__Provided text__.
=== Section Start ===
SUPREME COURT OF INDIA
Nasir Sikander Shaikh
Vs.
State of Maharashtra
Crl.A.No.1391 of 1999
(B.P.Singh and Arun Kumar JJ.)
05.05.2005
JUDGMENT
B.P. Singh, J.
1. In this appeal by special leave the appellant has challenged his conviction
under Section 307 IPC. The trial court sentenced him to undergo 4 years
rigorous imprisonment and to pay a fine of Rs. 500/- and in default to undergo
two months rigorous imprisonment. The High Court by its impugned judgment and
order of 11th November, 1988 in Criminal Appeal No. 311 of 1991 upheld the
conviction but reduced the sentence to 2 years rigorous imprisonment. It
maintained the sentence of fine.
2. With the assistance of counsel appearing for the parties, we have gone
through the evidence on record.
=== Section End ===
__Information provided__.
=== Section Start ===
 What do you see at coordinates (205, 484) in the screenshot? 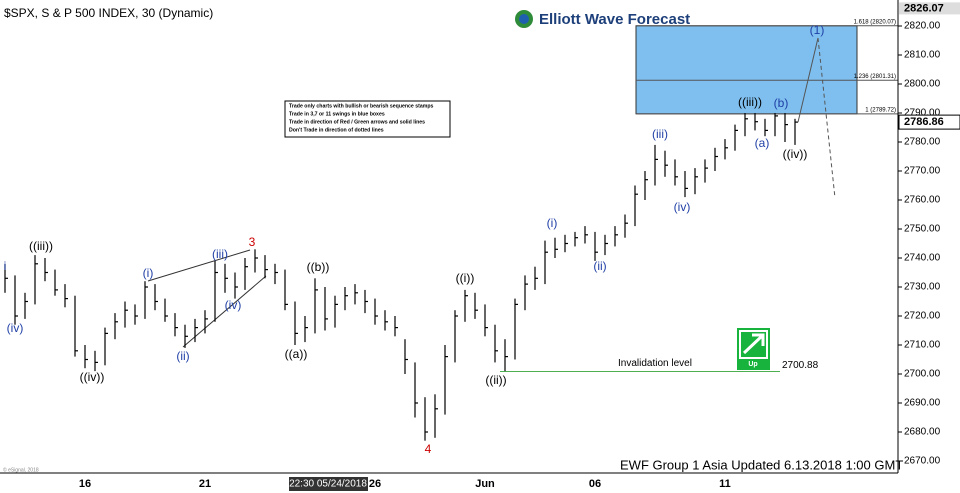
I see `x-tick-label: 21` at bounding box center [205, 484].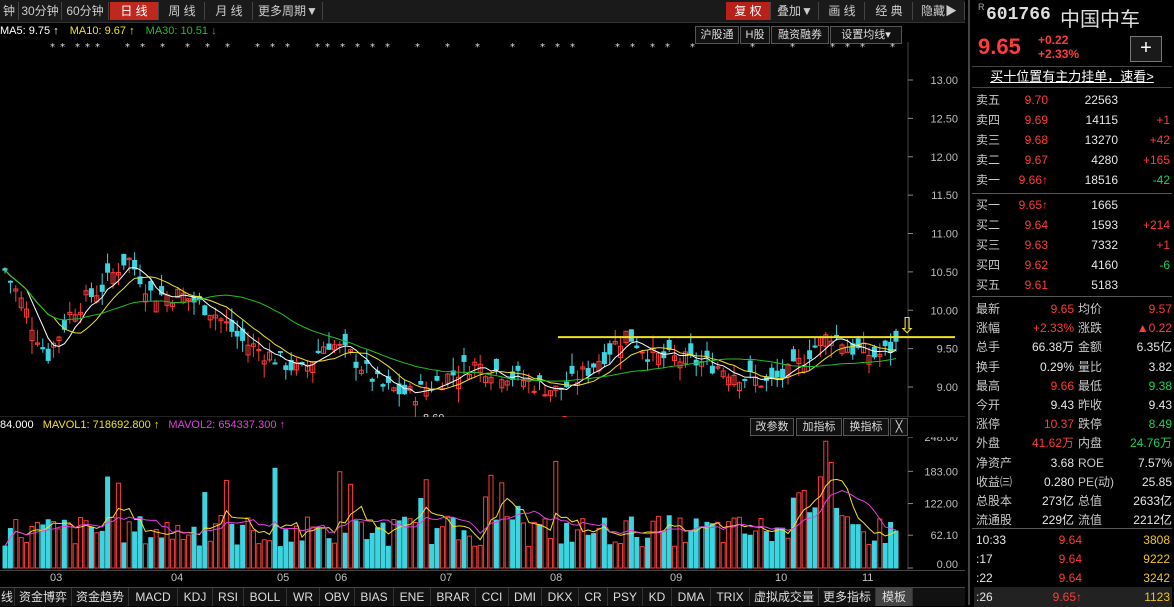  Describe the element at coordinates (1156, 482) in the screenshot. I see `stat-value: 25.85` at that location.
=== Section End ===
__Task requirements__. Reproduce the Supreme Court judgment given above in full, with every word, number, and line unchanged.

__Answer box__.
SUPREME COURT OF INDIA
Nasir Sikander Shaikh
Vs.
State of Maharashtra
Crl.A.No.1391 of 1999
(B.P.Singh and Arun Kumar JJ.)
05.05.2005
JUDGMENT
B.P. Singh, J.
1. In this appeal by special leave the appellant has challenged his conviction
under Section 307 IPC. The trial court sentenced him to undergo 4 years
rigorous imprisonment and to pay a fine of Rs. 500/- and in default to undergo
two months rigorous imprisonment. The High Court by its impugned judgment and
order of 11th November, 1988 in Criminal Appeal No. 311 of 1991 upheld the
conviction but reduced the sentence to 2 years rigorous imprisonment. It
maintained the sentence of fine.
2. With the assistance of counsel appearing for the parties, we have gone
through the evidence on record.